A member of the Narragansett tribe, Commuck was born in Charlestown, Rhode Island. In 1811 he began attending a school sponsored by the Society for Propagating the Gospel among Indians and Others in North America, continuing in attendance off and on through 1814. As a young man he moved to Oneida County, New York, where he joined the community of Mohegans and Pequots later to become known as the Brothertown Indians. In 1831 he married a Pequot woman, Hanna Abner, and with the rest of the Brothertown community moved to Calumet County, Wisconsin. He published a book of original compositions, Indian Melodies, in 1845; the melodies were harmonized by Thomas Hastings. Among the songs in the collection is one which later became known under the title "Lone Pilgrim", rearranged by Benjamin Franklin White and published in the 1850 appendix of The Sacred Harp. The book contains 120 Christian hymns whose titles were taken from the names of Indian chiefs, tribes, and places, none of which bear any relationship to the tunes bearing their names; in the introduction to the volume Commuck states that "[t]his has been done merely as a tribute of respect to the memory of some tribes that are now nearly if not quite extinct; also a mark of courtesy to some tribes with whom the author is acquainted." All are written in the shape note style. The book is one of the earliest written by a Native American to deal specifically with Native American culture.

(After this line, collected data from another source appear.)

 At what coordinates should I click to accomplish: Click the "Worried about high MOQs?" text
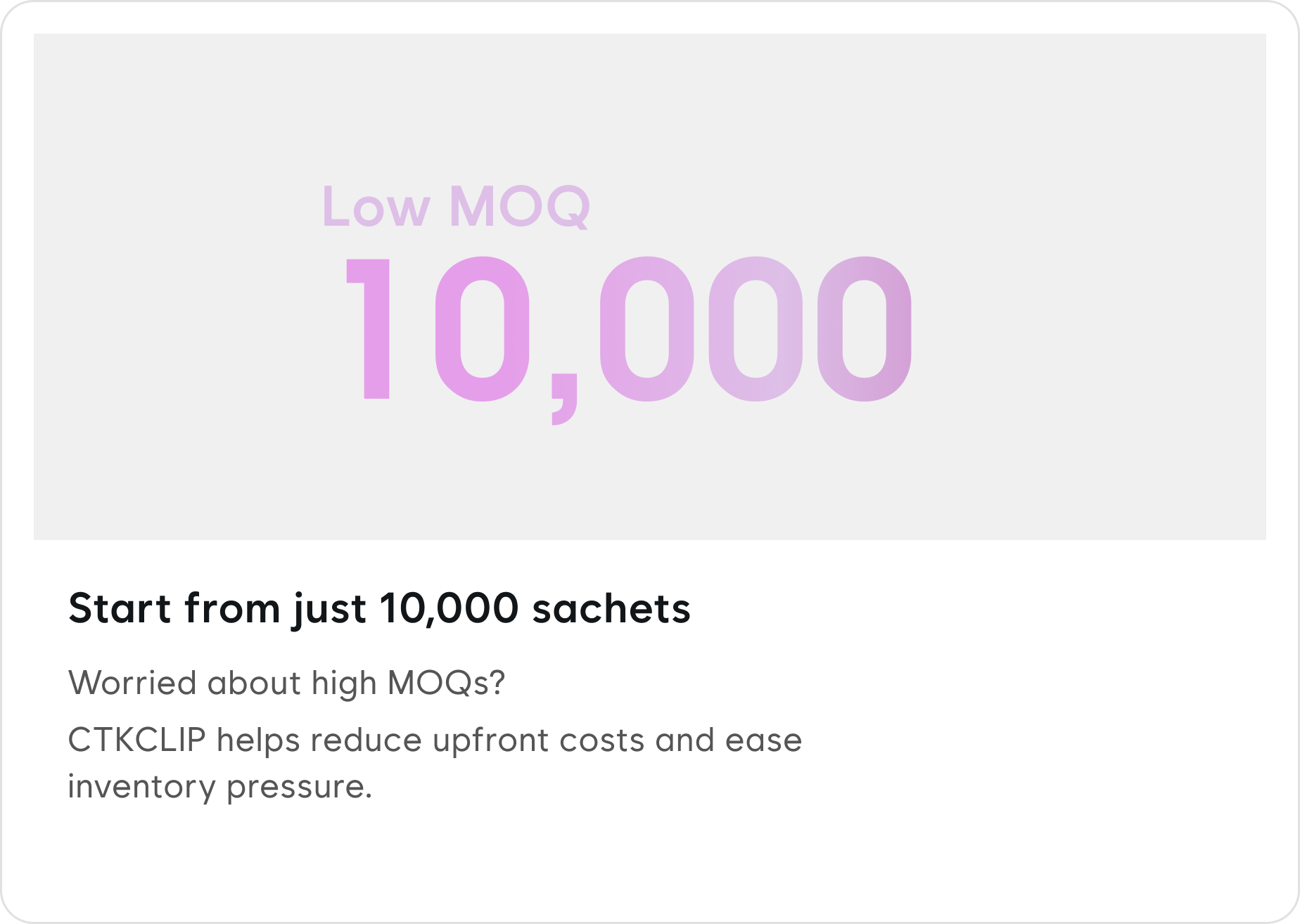(286, 683)
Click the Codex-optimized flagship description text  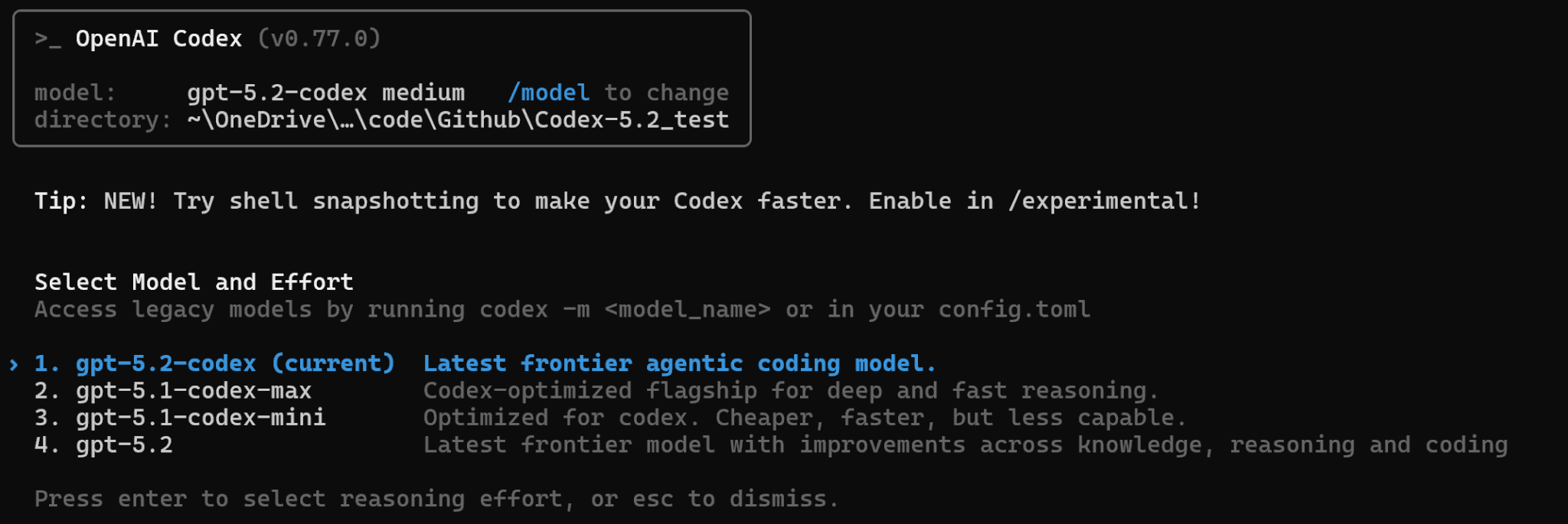(x=790, y=391)
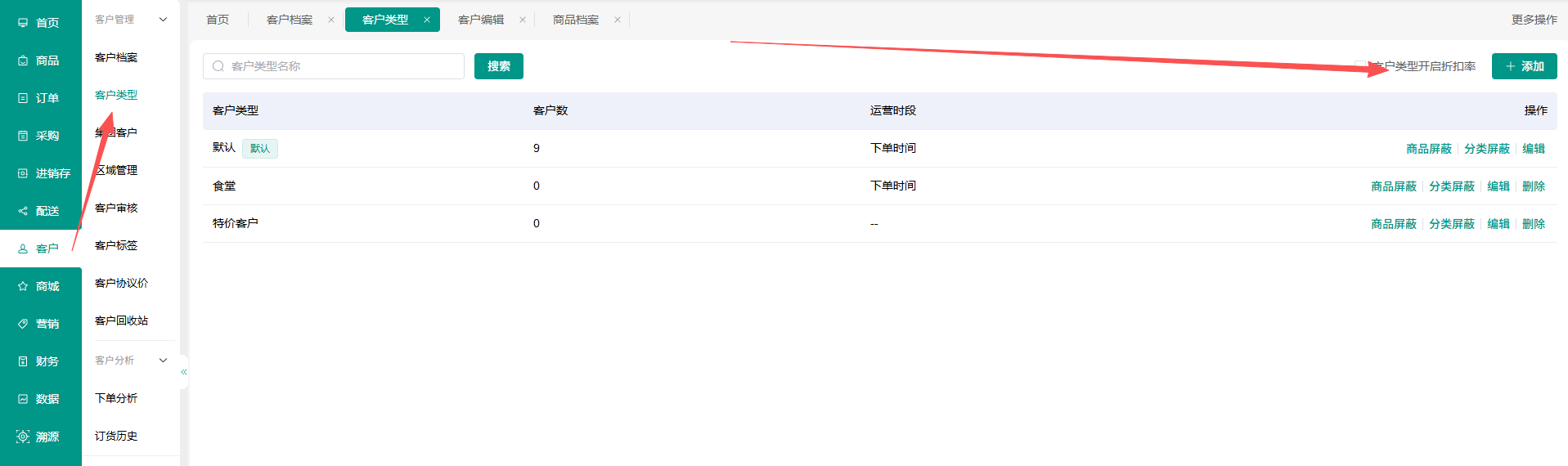Open the 更多操作 dropdown
The image size is (1568, 466).
click(1534, 20)
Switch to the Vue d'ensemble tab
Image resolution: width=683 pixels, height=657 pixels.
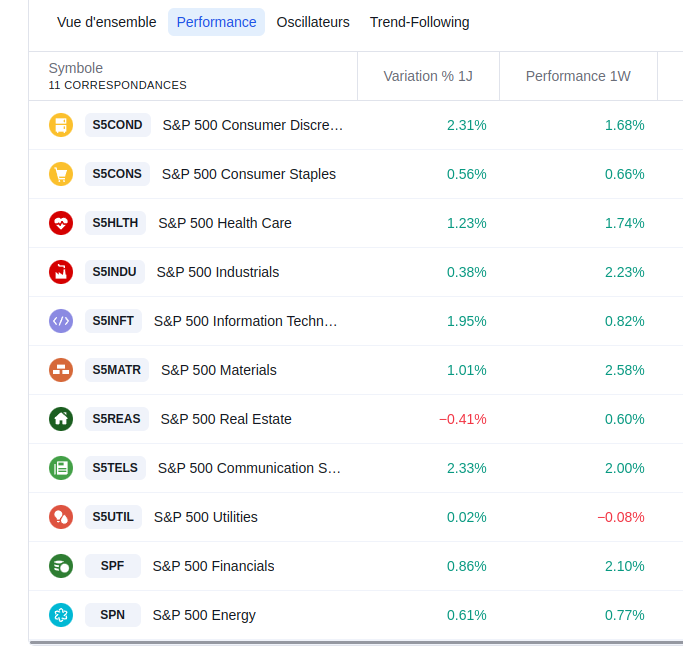click(107, 22)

In Wisconsin Commuck, who lived with his wife in Green Bay, came to occupy a number of important positions within the Brothertown community; he acted as the tribe's postmaster, justice of the peace, and historian, and in 1844 was nominated by the Whig Party to stand as a candidate for the Wisconsin House of Representatives. He wrote a "Sketch of the Brothertown Indians" in a letter to Lyman Draper, secretary of the State Historical Society of Wisconsin; this has been anthologized. He drowned after falling through a hole in the ice near his residence, it has been suggested that his death was not accidental. A project is underway to digitize recordings of the melodies and other documents related to their history, under the auspices of the Yale Indian Papers project.

Edward MacDowell incorporated two of Commuck's works into his music; "Old Indian Hymn" appears in the fifth of the Woodland Sketches, while "Shoshonee" is used in the third movement of the Second "Indian" Suite.